Work instructions: The response should be an exact transcription of the data below, free of images.

(Screenshot grounding data)
.....
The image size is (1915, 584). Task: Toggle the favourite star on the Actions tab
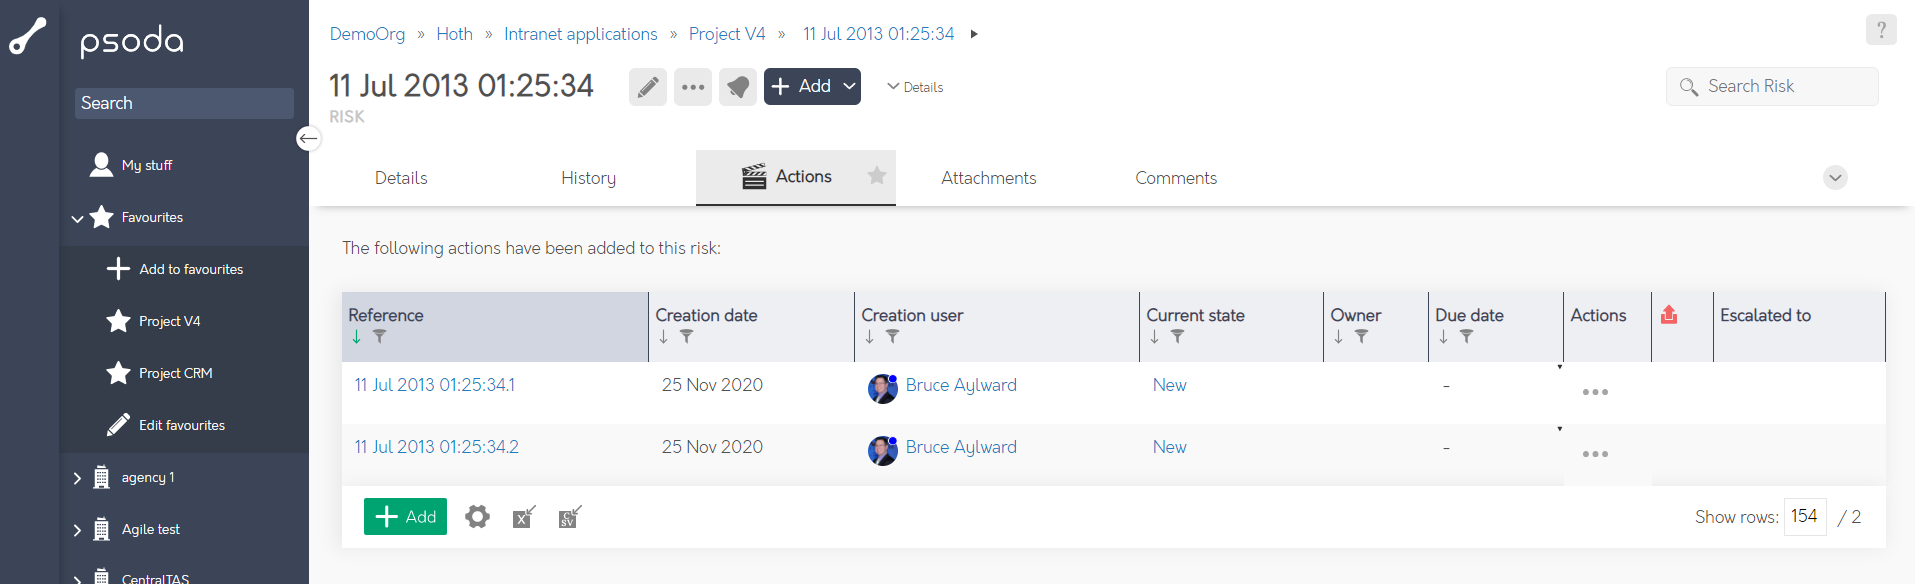877,176
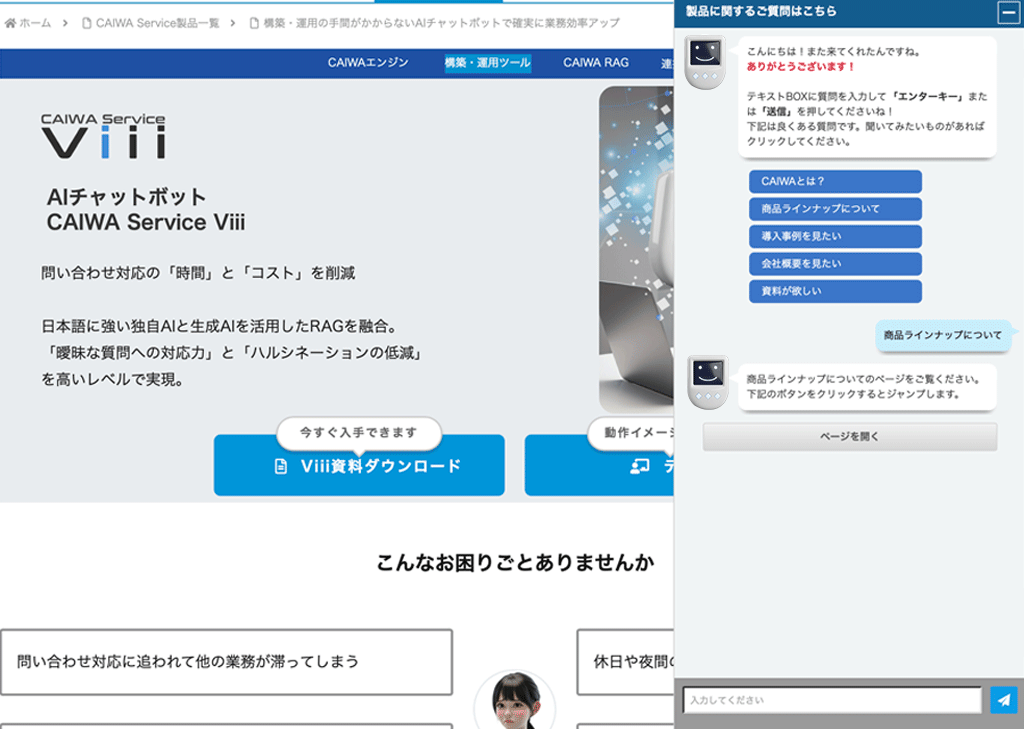Image resolution: width=1024 pixels, height=729 pixels.
Task: Click the document icon on Viii資料ダウンロード button
Action: [281, 466]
.....
Answer area:
The image size is (1915, 584). Task: Toggle the favourite star on the Actions tab
877,176
Image resolution: width=1024 pixels, height=729 pixels.
Task: Click the document icon on Viii資料ダウンロード button
Action: [281, 466]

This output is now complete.